Rodrigo Duterte ganó las elecciones presidenciales filipinas en mayo de este año con un discurso populista y con la promesa de limpiar las calles de camellos y drogadictos. Recientemente, el mandatario ha levantado varias polémicas tras compararse con Adolf Hitler y llamar "hijo de puta" al presidente estadounidense, Barack Obama. Sin embargo, el apoyo popular con el que cuenta es aún muy alto debido a su feroz confrontación a los narcotraficantes.
Una encuesta de Pulse Asia tras sus primeros 90 días de gobierno revelaba que el 86% de los 1.200 filipinos entrevistados confiaba en Duterte.
La operación anti-droga iniciada el 30 de junio ha dejado ya en Filipinas más de 3.400 muertos -aunque la policía bajó la semana pasada la cifra hasta los 2.300- de los cuales casi la mitad (1.566) han sido presuntos consumidores de droga abatidos en operaciones policiales. Otros muchos han caído a manos de vigilantes, ciudadanos a los que Duterte recompensa por asesinar a traficantes de droga: "Si se encuentra con un criminal, dispárele o clávele un cuchillo y recibirá una medalla", dijo nada más comenzar su mandato.
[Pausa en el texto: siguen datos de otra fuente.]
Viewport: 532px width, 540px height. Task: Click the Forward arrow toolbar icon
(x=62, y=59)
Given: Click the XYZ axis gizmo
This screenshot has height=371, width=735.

¿Suena a que el presidente está alentando las ejecuciones extrajudiciales? Para nada, dijo Duterte la semana pasada a las críticas que su violenta guerra contra las drogas está recibiendo en todo el mundo. "Estos idiotas creen que pueden hacer lo que quieran porque Filipinas es un país pequeño", dijo Duterte, "quizá Dios les haya dado el dinero pero nosotros tenemos los cerebros", e invitó al país asiático a un observador de Naciones Unidas especializado en ejecuciones sin juicio previo.
Entregarse o arriesgarse a morir
Con estos precedentes, no es de extrañar que 600.000 filipinos acudieran a registrarse en oficinas gubernamentales y comisarías cuando Duterte pidió a los adictos a cualquier droga que se entregaran. Era la única forma de no acabar tiroteado.
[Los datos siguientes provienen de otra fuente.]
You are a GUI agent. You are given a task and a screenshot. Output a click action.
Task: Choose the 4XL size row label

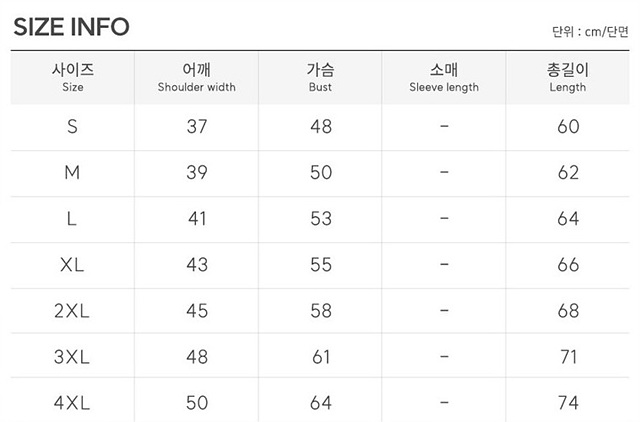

Sin embargo, la respuesta de los ciudadanos ha mostrado las carencias operativas del plan anti-droga del nuevo gobierno filipino. El país sólo cuenta con 14 pequeños centros de rehabilitación públicos y un puñado de centros privados. Además, como informaba esta semana Public Radio International, estos centros ya estaban llenos antes de que los 600.000 se presentaran.
Así que el gobierno decidió ponerse creativo y enviar a los adictos a, por ejemplo, clases obligatorias de Zumba que organiza la policía bajo la amenaza de visitar en sus casas a aquellos que no comparezcan.
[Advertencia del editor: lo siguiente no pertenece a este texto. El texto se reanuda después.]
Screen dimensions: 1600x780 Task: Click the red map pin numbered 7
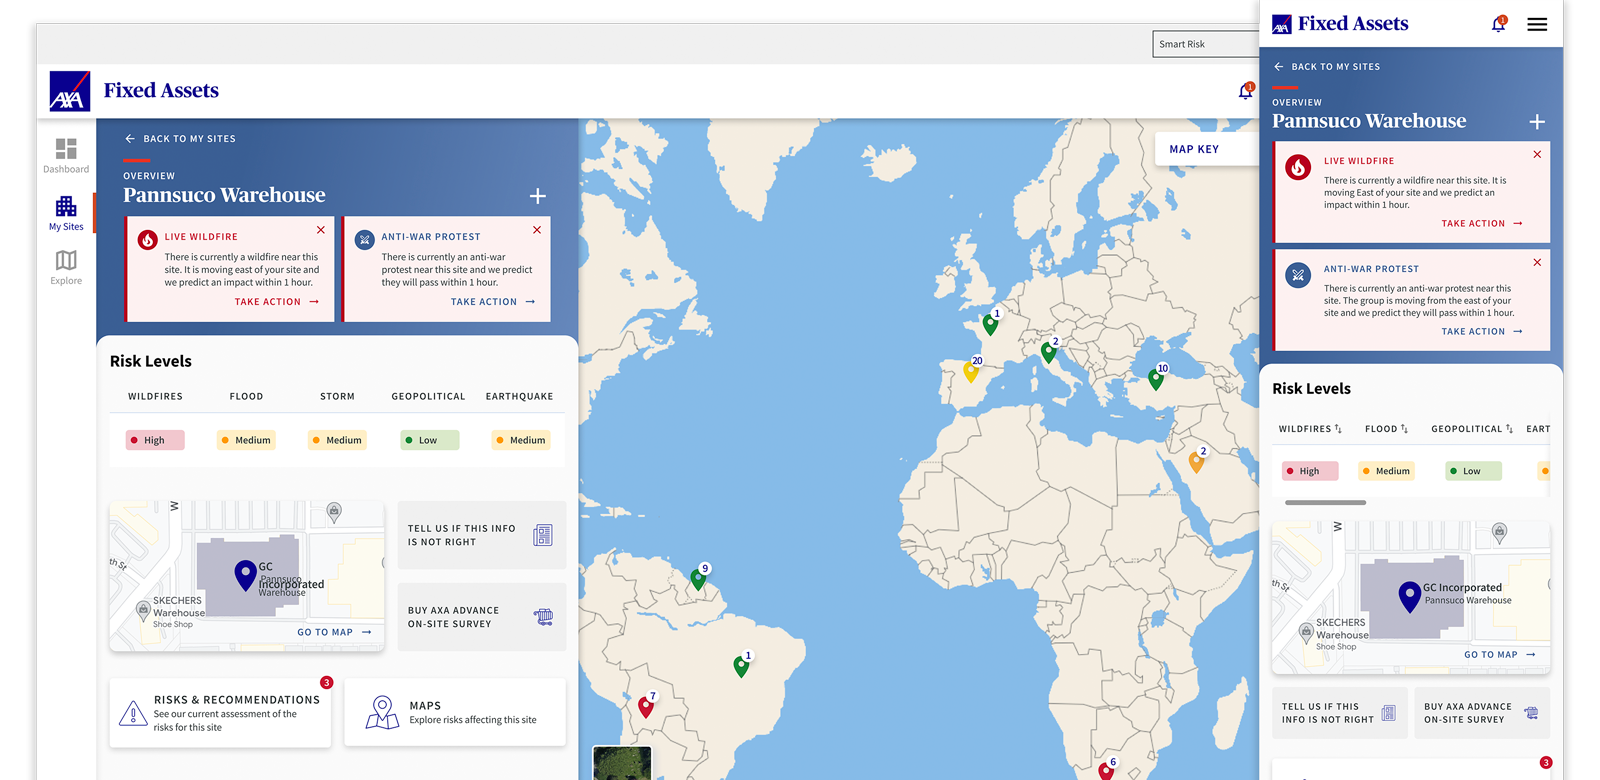tap(646, 707)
En otras áreas como Barangay 197, un distrito cercano a Manila, han puesto a hacer trabajo duro a los drogodependientes que se han entregado. Ahora trabajan en restaurantes y tabernas fregando platos a cambio de un modesto salario. "Les damos la oportunidad de tener una nueva vida, así podemos reducir el uso de drogas ilegales", declaró el concejal del distrito Jaime Abasola. Sin embargo, reconoce que la medida, para la que no cuentan con financiación o tutela alguna por parte del gobierno, no será suficiente para desenganchar a los adictos.
Mientras tanto, la Corte Penal Internacional ya ha declarado estar al tanto de las macabras noticias que llegan desde el país asiático. La abogada gambiana Fatou Bensouda ha declarado a Reuters que está "profundamente preocupada sobre estos supuestos asesinatos y con el hecho de que declaraciones públicas de altos oficiales de la república de Filipinas parezcan condonar dichos asesinatos".
Recientemente, Duterte reconoció que el gobierno carece de fondos para rehabilitar a los drogodependientes. Las únicas opciones ahora son Zumba o muerte.